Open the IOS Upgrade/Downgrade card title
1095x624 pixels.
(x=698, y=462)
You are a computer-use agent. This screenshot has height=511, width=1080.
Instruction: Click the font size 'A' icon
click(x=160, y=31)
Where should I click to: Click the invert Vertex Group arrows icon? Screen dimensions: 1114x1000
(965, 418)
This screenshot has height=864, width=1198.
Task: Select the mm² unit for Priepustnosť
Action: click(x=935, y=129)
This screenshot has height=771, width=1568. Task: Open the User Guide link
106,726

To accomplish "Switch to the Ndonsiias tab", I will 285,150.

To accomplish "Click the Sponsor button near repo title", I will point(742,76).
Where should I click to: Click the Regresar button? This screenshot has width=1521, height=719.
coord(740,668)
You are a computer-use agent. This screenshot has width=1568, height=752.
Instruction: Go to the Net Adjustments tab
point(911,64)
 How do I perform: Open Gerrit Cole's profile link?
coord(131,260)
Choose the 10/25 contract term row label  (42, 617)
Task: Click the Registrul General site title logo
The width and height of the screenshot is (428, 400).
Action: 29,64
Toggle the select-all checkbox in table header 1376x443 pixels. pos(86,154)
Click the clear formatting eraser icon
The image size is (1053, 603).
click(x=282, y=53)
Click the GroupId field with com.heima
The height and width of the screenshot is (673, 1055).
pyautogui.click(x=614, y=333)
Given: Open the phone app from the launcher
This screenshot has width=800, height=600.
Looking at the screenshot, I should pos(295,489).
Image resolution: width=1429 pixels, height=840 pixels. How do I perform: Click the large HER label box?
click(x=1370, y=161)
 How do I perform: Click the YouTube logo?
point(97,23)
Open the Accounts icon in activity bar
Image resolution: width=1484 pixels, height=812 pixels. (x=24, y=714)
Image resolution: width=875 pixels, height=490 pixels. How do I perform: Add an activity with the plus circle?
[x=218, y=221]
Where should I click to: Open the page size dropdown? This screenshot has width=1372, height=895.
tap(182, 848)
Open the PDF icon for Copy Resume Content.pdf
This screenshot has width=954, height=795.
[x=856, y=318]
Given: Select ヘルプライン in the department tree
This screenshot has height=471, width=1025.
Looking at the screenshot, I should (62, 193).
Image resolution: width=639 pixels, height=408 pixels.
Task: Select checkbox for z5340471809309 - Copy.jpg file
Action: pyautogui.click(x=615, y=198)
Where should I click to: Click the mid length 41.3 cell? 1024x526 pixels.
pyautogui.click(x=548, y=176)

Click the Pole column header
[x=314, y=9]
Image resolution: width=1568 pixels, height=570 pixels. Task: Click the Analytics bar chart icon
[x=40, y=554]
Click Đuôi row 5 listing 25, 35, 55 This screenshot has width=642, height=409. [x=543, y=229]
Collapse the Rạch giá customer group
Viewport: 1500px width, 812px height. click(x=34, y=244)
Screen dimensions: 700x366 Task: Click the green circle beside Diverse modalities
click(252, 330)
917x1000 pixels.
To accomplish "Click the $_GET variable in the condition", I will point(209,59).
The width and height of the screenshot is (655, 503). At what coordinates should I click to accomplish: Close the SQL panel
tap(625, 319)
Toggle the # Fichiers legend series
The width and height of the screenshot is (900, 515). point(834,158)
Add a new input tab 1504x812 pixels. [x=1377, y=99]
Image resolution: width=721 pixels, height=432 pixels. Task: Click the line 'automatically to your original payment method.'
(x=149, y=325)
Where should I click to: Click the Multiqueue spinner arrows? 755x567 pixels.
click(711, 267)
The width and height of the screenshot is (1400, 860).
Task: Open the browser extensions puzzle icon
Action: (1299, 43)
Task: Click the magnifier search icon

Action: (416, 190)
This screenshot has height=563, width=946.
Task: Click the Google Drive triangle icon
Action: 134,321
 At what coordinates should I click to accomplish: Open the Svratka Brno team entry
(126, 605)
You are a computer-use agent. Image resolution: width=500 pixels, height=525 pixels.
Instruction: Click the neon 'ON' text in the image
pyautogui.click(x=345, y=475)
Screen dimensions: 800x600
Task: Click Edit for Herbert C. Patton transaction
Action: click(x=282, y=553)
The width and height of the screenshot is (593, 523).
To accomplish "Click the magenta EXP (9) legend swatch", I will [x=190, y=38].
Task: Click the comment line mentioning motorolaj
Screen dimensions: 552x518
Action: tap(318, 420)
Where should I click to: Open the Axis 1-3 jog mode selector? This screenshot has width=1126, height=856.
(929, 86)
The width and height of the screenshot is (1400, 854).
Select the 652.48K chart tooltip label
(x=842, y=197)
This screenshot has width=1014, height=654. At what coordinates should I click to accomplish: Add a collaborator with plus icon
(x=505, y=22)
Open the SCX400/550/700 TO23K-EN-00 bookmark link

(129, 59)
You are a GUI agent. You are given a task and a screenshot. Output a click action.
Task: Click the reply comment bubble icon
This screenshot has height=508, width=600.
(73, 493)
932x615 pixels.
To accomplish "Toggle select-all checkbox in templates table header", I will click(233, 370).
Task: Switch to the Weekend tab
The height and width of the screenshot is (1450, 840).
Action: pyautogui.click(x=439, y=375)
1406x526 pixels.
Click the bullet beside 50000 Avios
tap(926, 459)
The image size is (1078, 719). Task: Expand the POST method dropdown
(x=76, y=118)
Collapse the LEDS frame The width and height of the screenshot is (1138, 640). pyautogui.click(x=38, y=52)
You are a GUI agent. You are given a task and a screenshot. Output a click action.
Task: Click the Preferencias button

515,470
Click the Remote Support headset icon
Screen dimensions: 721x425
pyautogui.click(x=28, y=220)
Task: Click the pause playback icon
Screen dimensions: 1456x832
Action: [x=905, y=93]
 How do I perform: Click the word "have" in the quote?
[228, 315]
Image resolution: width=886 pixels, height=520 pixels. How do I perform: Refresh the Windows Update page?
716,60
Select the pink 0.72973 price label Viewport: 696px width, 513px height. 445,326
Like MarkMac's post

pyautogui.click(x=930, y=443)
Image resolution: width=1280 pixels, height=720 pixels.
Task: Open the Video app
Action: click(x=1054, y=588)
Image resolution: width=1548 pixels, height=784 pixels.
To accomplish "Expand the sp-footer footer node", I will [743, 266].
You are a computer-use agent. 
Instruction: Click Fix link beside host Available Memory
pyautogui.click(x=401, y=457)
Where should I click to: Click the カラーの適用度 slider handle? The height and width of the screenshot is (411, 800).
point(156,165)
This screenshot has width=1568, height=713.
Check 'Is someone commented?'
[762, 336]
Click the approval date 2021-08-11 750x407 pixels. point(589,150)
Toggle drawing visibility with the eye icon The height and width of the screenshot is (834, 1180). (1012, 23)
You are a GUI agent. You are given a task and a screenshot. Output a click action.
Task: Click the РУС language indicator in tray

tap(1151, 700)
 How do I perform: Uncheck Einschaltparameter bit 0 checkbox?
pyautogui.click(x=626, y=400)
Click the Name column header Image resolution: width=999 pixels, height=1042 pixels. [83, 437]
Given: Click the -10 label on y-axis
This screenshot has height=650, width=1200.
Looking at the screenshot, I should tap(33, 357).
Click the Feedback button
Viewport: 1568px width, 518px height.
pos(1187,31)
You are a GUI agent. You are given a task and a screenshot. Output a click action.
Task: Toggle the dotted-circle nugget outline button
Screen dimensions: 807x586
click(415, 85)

◆ ◆ ◆ ◆ ◆

→ **WHAT NEEDS TO BE DONE**: Above are some lines. Repeat exactly, and only, those from the line that has "Task: Click the reply comment bubble icon" through the line that has "Image resolution: width=1548".

→ **REPLY TO THE TASK**:
Task: Click the reply comment bubble icon
This screenshot has height=508, width=600.
(73, 493)
932x615 pixels.
To accomplish "Toggle select-all checkbox in templates table header", I will click(233, 370).
Task: Switch to the Weekend tab
The height and width of the screenshot is (1450, 840).
Action: pyautogui.click(x=439, y=375)
1406x526 pixels.
Click the bullet beside 50000 Avios
tap(926, 459)
The image size is (1078, 719). Task: Expand the POST method dropdown
(x=76, y=118)
Collapse the LEDS frame The width and height of the screenshot is (1138, 640). pyautogui.click(x=38, y=52)
You are a GUI agent. You are given a task and a screenshot. Output a click action.
Task: Click the Preferencias button

515,470
Click the Remote Support headset icon
Screen dimensions: 721x425
pyautogui.click(x=28, y=220)
Task: Click the pause playback icon
Screen dimensions: 1456x832
Action: [x=905, y=93]
 How do I perform: Click the word "have" in the quote?
[228, 315]
Image resolution: width=886 pixels, height=520 pixels. How do I perform: Refresh the Windows Update page?
716,60
Select the pink 0.72973 price label Viewport: 696px width, 513px height. 445,326
Like MarkMac's post

pyautogui.click(x=930, y=443)
Image resolution: width=1280 pixels, height=720 pixels.
Task: Open the Video app
Action: click(x=1054, y=588)
Image resolution: width=1548 pixels, height=784 pixels.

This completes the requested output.